Pas toujours trĂšs souhaitables. Un jour, alors que j’étais venue voir Cioran Ă  l’hĂŽpital, j’ai trouvĂ© devant sa porte deux Roumains, qui sont partis en me voyant arriver, mais que j’ai retrouvĂ©s en partant, cachĂ©s dans un coin de couloir, attendant visiblement que Cioran soit seul pour entrer. Il y en avait un en costume trois piĂšces, trĂšs pays de l’Est, qui baissait la tĂȘte, tandis que l’autre, Ă©tait grand, trĂšs agressif. Je leur demande qui ils sont, et ils me rĂ©pondent qu’ils sont de vieux amis de Cioran. Et le grand type, avec une insolence incroyable, me demande Ă  son tour : et vous, qui ĂȘtes-vous ? Et du coup, on a fait interdire les visites.

Relu lui, a commentĂ© cela en disant qu’ils auraient pu enlever Cioran, que c’était ça l’idĂ©e.

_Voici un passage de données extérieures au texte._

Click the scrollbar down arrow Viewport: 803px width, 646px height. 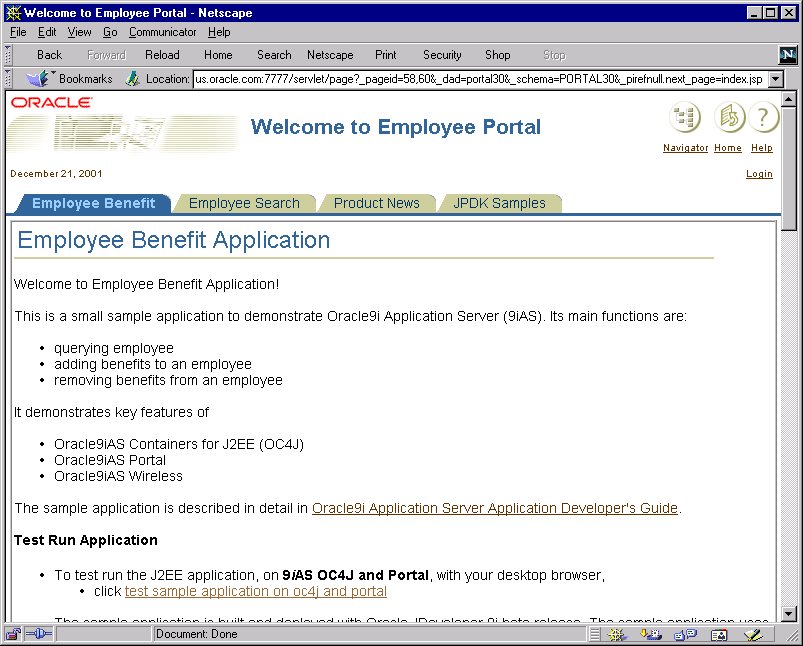click(789, 613)
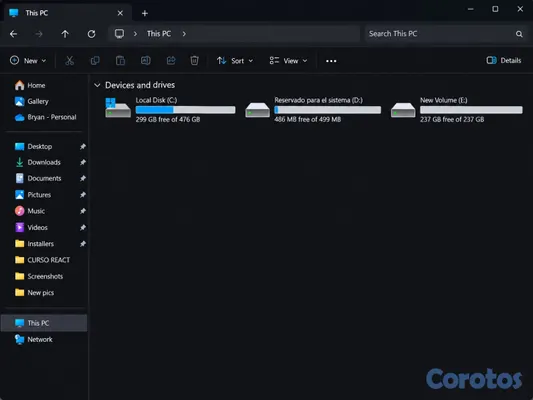The image size is (533, 400).
Task: Click the Cut scissors icon
Action: pos(69,61)
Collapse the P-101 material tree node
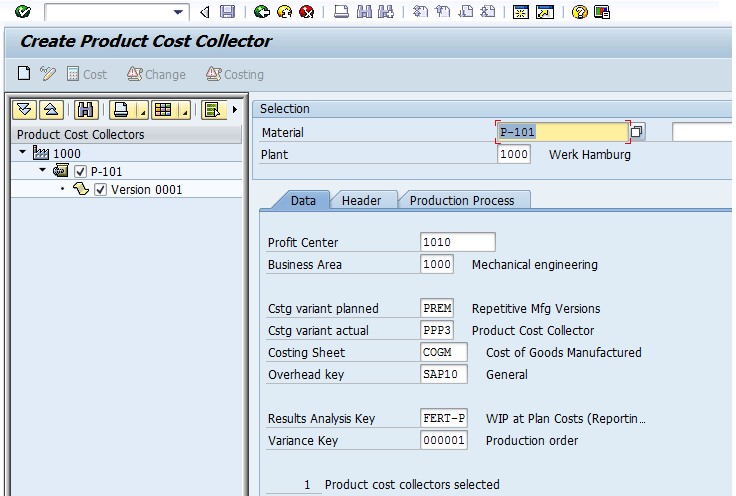 click(x=43, y=171)
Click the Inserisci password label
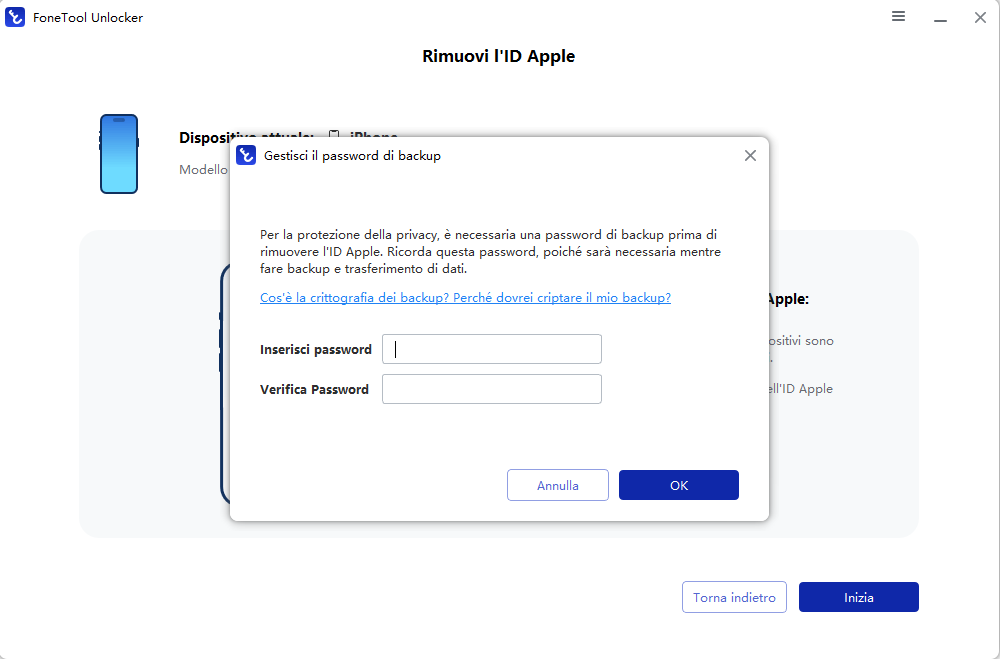 (316, 350)
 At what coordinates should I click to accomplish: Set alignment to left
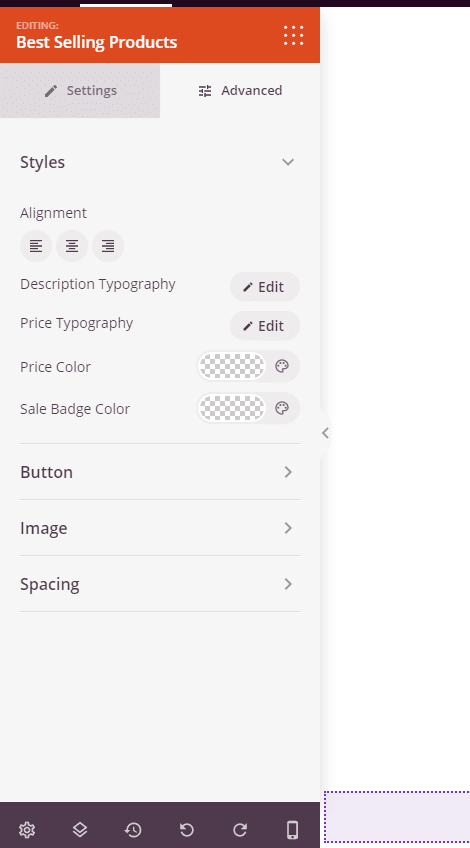(x=36, y=246)
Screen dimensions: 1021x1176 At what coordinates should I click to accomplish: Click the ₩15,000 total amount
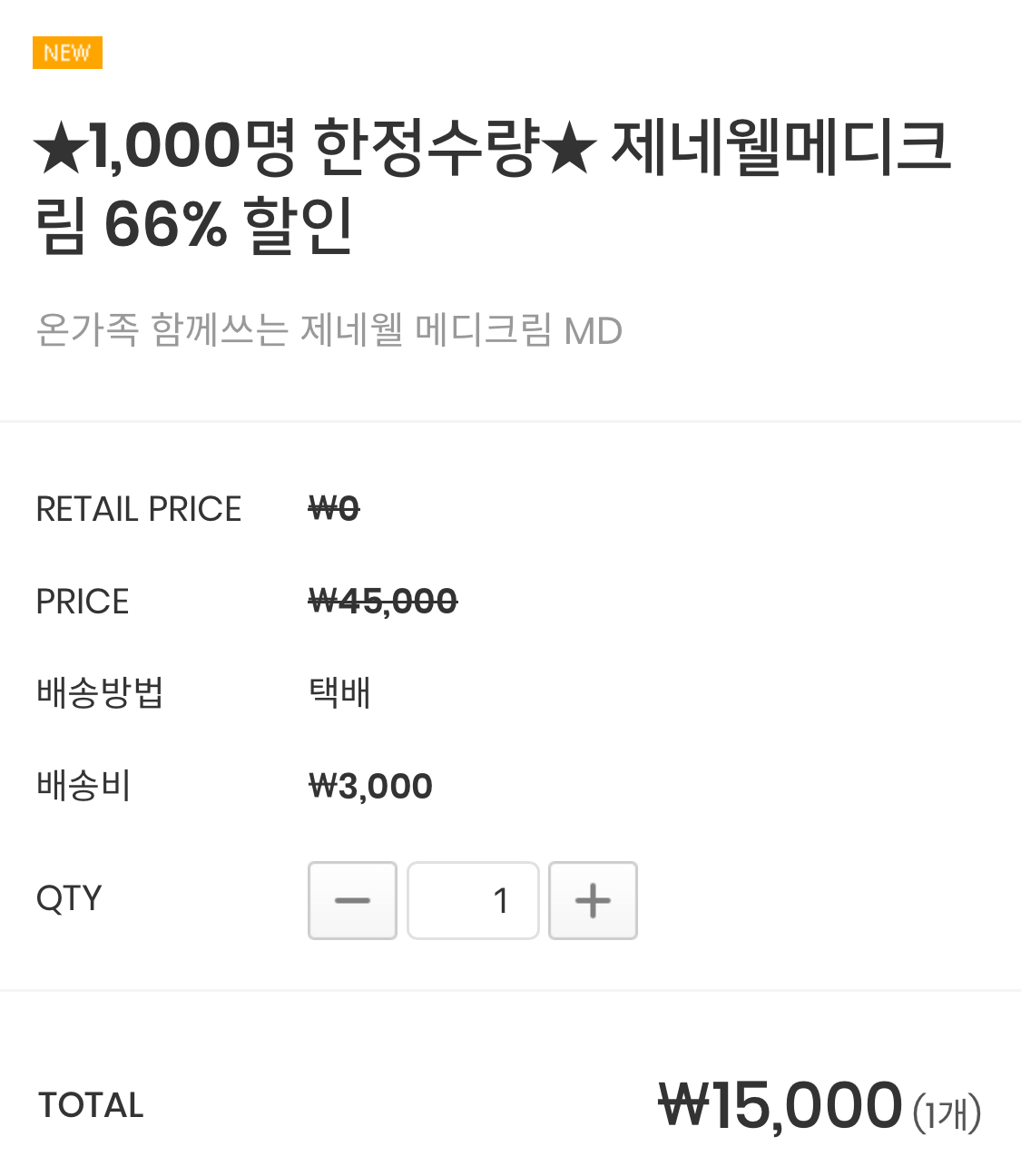780,1105
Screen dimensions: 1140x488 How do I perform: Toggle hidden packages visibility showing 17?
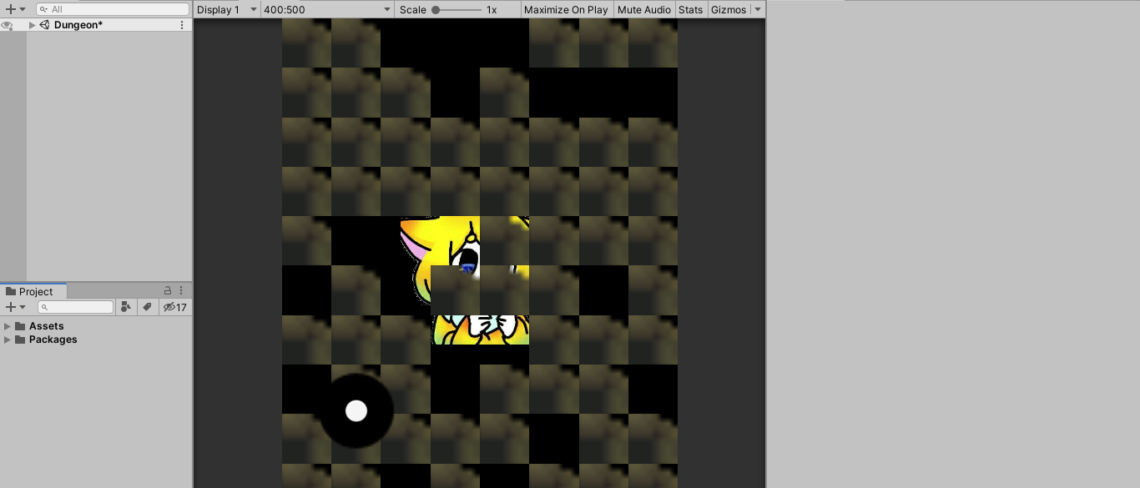175,307
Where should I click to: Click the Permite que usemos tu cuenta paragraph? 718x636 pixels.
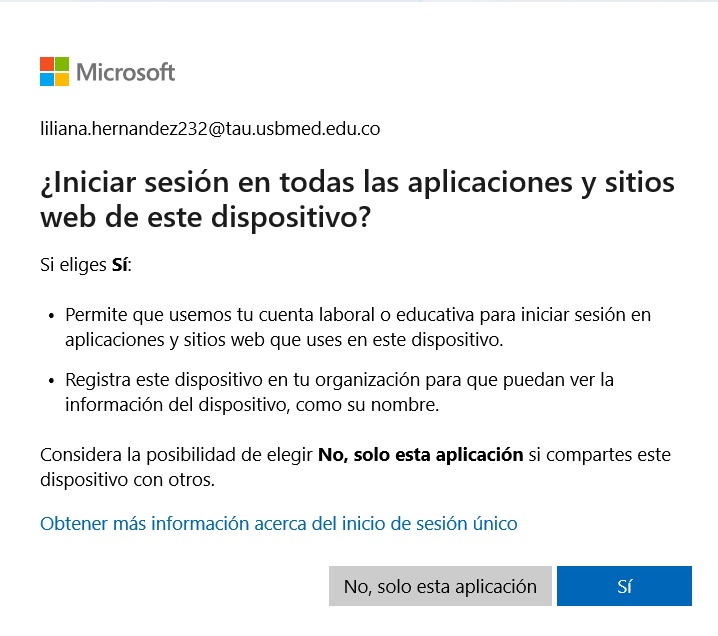tap(358, 327)
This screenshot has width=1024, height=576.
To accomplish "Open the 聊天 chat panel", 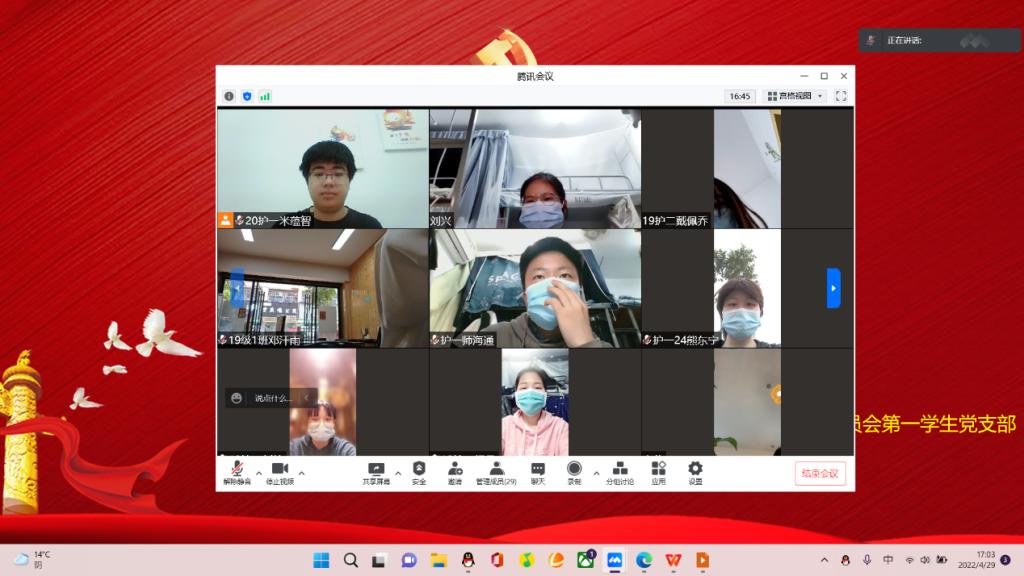I will tap(538, 471).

Relu est restĂ© jusqu’à la fin ?

Non. Je me souviens encore de la derniĂšre fois oĂč il est venu Ă  l’hĂŽpital. Je suis allĂ© l’accompagner sur le palier pour qu’il prenne l’ascenseur, et on s’est dit au revoir. Je pensais qu’on ne se reverrait plus, on est trop vieux l’un et l’autre, et ça m’a fait un certain effet de le voir partir, je me disais : c’est quelque chose qui est arrachĂ© aussi Ă  Cioran. La porte de l’ascenseur s’est refermĂ©e, je suis restĂ©e lĂ  et je me suis mise Ă  pleurer. Et puis, je suis retournĂ©e dans la chambre de Cioran, qui Ă©tait couchĂ©. Je ne peux pas dire ce qui s’est passĂ©, aucun mot n’a Ă©tĂ© prononcĂ©. Je l’ai regardĂ©, il m’a regardĂ©e, et je lisais des choses dans son regard que je n’avais pas lues depuis trĂšs longtemps.